Tuesday 3 October 2017

Favourite Things #4

Winters are long here in the Canadian prairies. And dark. If I head out to the barn on a work day, I'm usually heading out in the dark.

I keep my horses outside all year round - they are happy and honestly, inside board is just way too expensive, especially now that I have two. If I were to keep one in, I would have to play Sophie's Choice and pick a favourite, and no mother wants to do that. So outside it is.

I also like to keep them out in as big a field as I can. So when I go out in the dark, the only illumination comes from the moon. And moonlight isn't good enough to keep me from tripping over things I can't see in the dark. Or to figure out which blob in the distance is my blob.

Enter the head lamp.

Not the actual one I have. This one was from a Google search.
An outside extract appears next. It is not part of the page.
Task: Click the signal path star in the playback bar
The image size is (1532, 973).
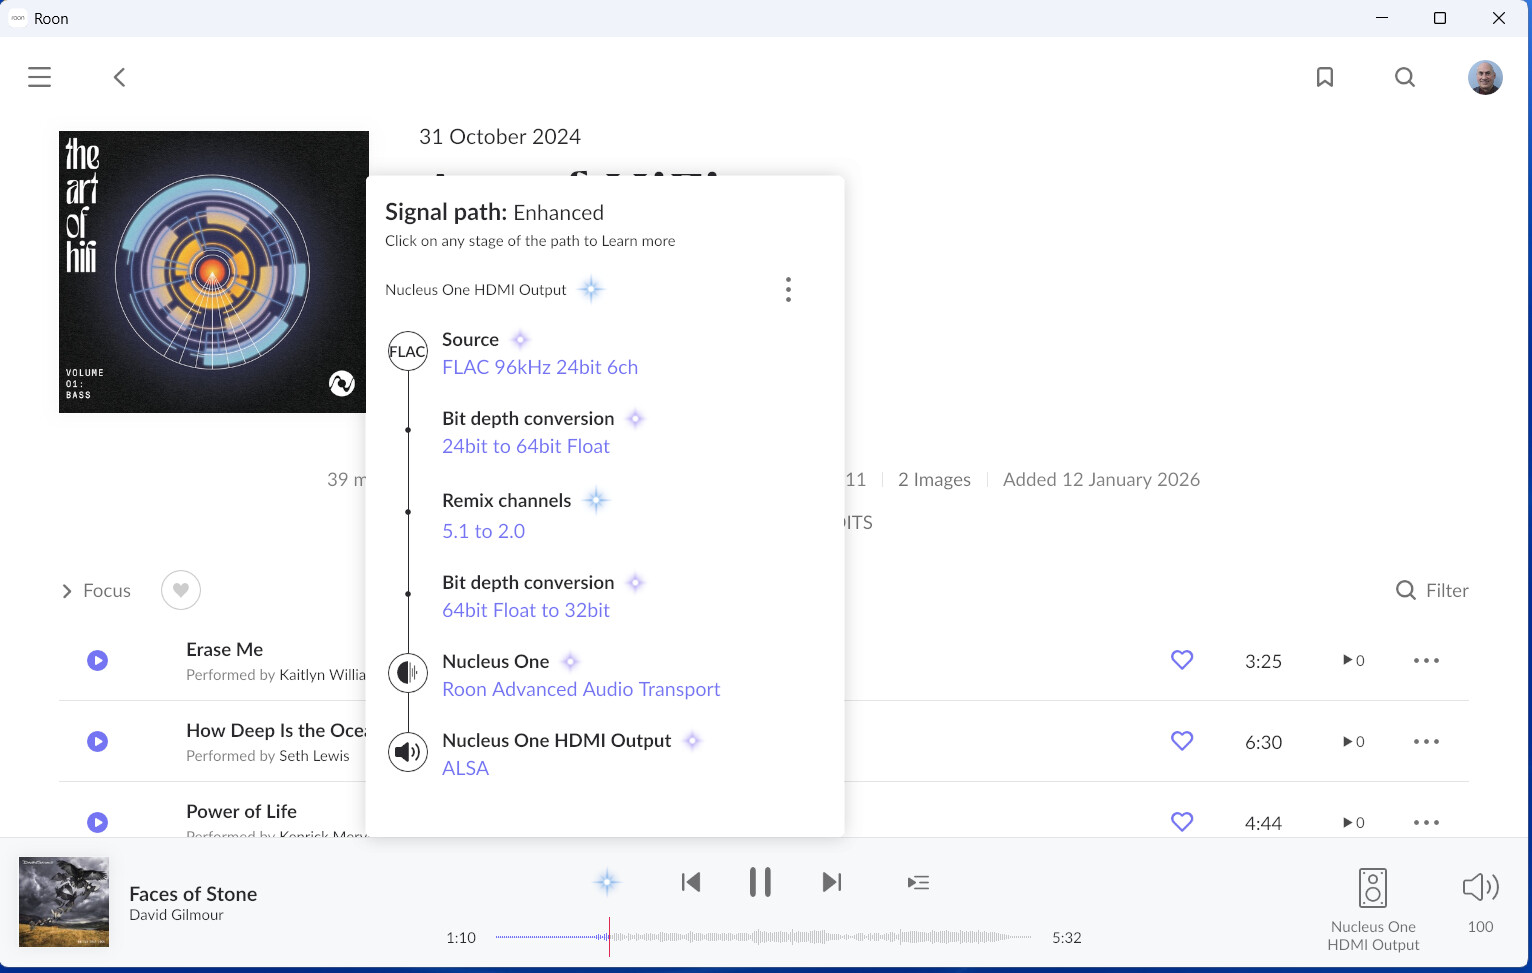Action: [606, 882]
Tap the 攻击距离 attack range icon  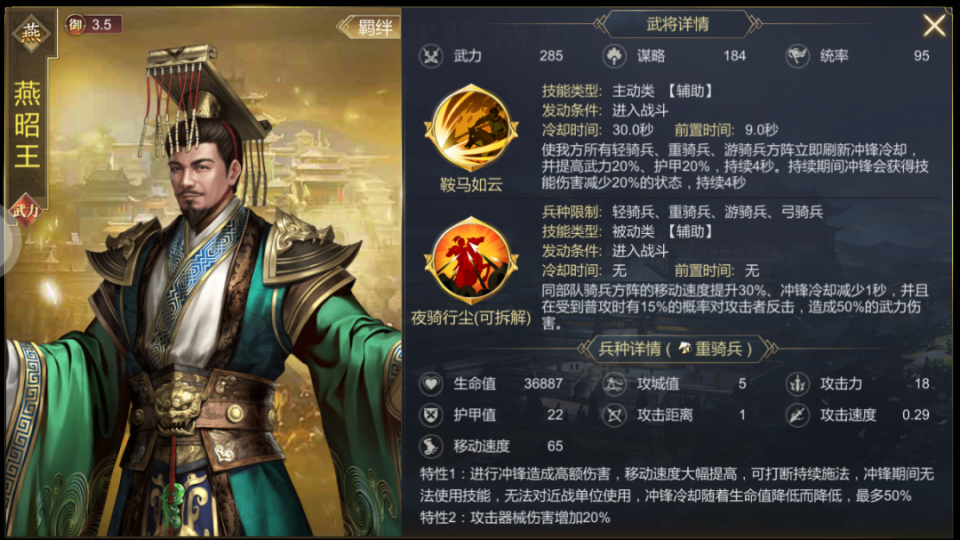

I bought them from Costco a couple of years ago. Well I'm actually working on my second pack, because when you are an idiot and think that you can hold it in your hand instead of putting it on your head and then drop it on the ice, you tend to break them more than you probably should. But on my head they work great and last a while.

At the beginning of the season when I start to go out in the field in the dark, the new horses generally think I am a space alien out to abduct them and give me lots of snorty noises and stink-eyes. But they get over it pretty fast. My guys might try to leave the first time I approach them, but when I talk to them they know it's me. So they run away faster. Just kidding.

The nice thing about having the light is that most blankets these days have reflective piping or binding on them. So I can easily distinguish my blob from across the field by their reflective pattern. This might backfire if everyone had the same blankets on (there was another horse last winter who wore a Rambo like Phantom, but they were buds and usually in the same vicinity so it didn't cause too many tromps out to the wrong part of the field).

Because the light is on my head it means my hands are free to deal with gates, or to hide in the hand-warming pockets in my winter coat as I drag my horse in.

It's also nice to use when I need to look at something funky on the bottom of my horse or on a foot. Again, it leaves my hands free to examine said funky thing.

It's such a useful thing that I'm surprised I don't see more people using one. Based on the number of times I have dropped one while it was in my hand and I was dealing with a horse lead, a gate, frozen fingers and trying not to wipe out on hidden ice, I wouldn't want to use the flashlight on my cell phone for fear of it hitting the ground. Maybe they don't want to look like a geek. But I'm too old to care. Making life easier is much more important to me.